---------- EXCERPT PROVIDED ----------

I wrote this application to test OCR (Optical Character Recognition) abilities of the new Anthropic Claude 3 models which are vision capable. Right now it can be used to upload and convert a handwritten or digital document in pdf format to markdown.
The Claude 3 family of models come in 3 different sizes: Opus, Sonnet, and Haiku. All of them support prompting with images and especially Sonnet and Haiku come at a very cheap pricing compared to other vision capable large language models like GPT4-Turbo. The main motivator for creating this demo was a post by Anthropic themselves: Claude 3 Haiku turns thousands of physical documents into structured data
Dependencies are managed by Poetry. See their documentation for installation.
Step 1: Clone the repository
git clone https://github.com/makefinks/note-it.git;
cd note-it
Step 2: Install dependencies and activate poetry environment
poetry install;
poetry shell
Step 3: Start the application
cd note_it/frontend/;
python -m streamlit run upload.py
The quality of the output can vary depending on the type of document. Languages other than english will work but my testing was mostly done with english documents (handwritten and digital). At a certain point when the font or characters are to small the model will refuse to output the full text or anything at all. Furthermore, while the model will try to reconstruct tables and diagrams in markdown syntax the results are often poor.
As with every LLM Approach you need to carefully check the generated output for mistakes.

---------- DATA EXCERPTS ----------

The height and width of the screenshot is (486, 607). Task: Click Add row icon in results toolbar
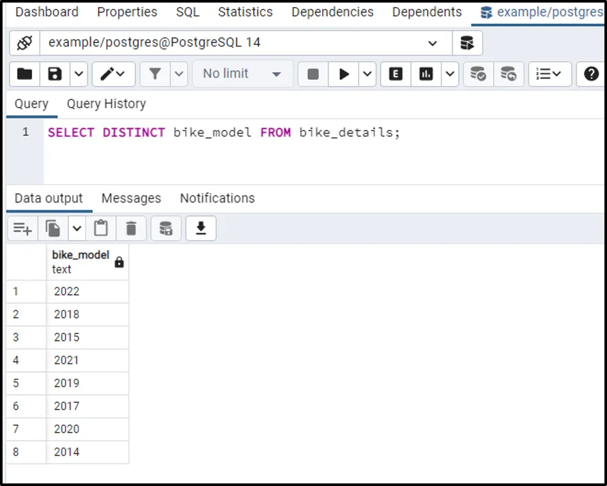coord(23,228)
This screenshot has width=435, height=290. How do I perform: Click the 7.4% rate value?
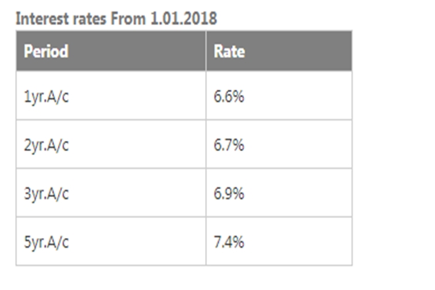pos(229,242)
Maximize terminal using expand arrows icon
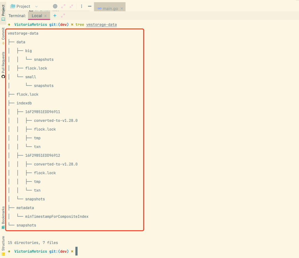299x258 pixels. [63, 16]
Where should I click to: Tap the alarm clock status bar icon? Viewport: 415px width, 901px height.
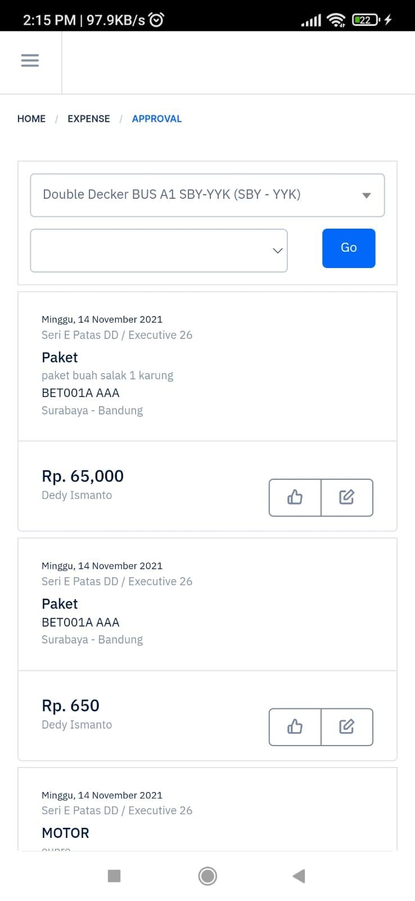[156, 20]
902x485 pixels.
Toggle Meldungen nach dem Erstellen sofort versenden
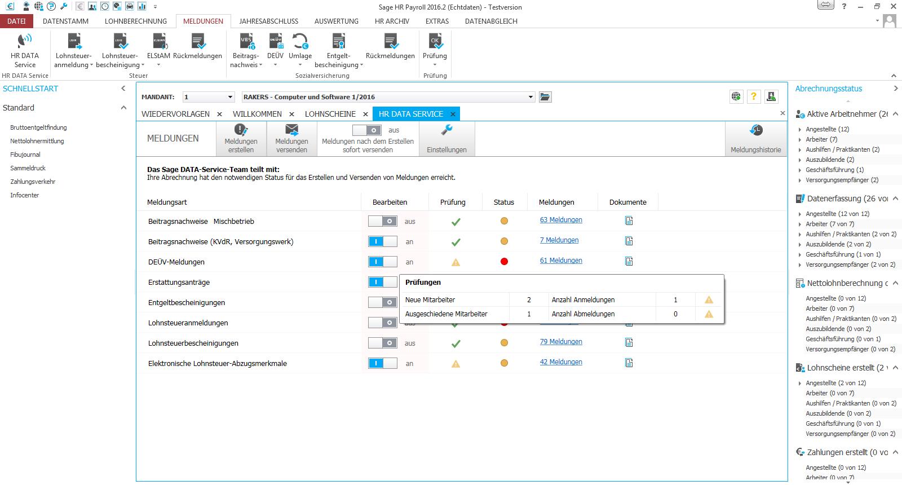point(367,130)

----------

Can you copy out the part of the note-it page that opens with the words containing "Step 1: Clone" and closes with "output for mistakes.", renaming "Step" to "Stage" throughout?

Stage 1: Clone the repository
git clone https://github.com/makefinks/note-it.git;
cd note-it
Stage 2: Install dependencies and activate poetry environment
poetry install;
poetry shell
Stage 3: Start the application
cd note_it/frontend/;
python -m streamlit run upload.py
The quality of the output can vary depending on the type of document. Languages other than english will work but my testing was mostly done with english documents (handwritten and digital). At a certain point when the font or characters are to small the model will refuse to output the full text or anything at all. Furthermore, while the model will try to reconstruct tables and diagrams in markdown syntax the results are often poor.
As with every LLM Approach you need to carefully check the generated output for mistakes.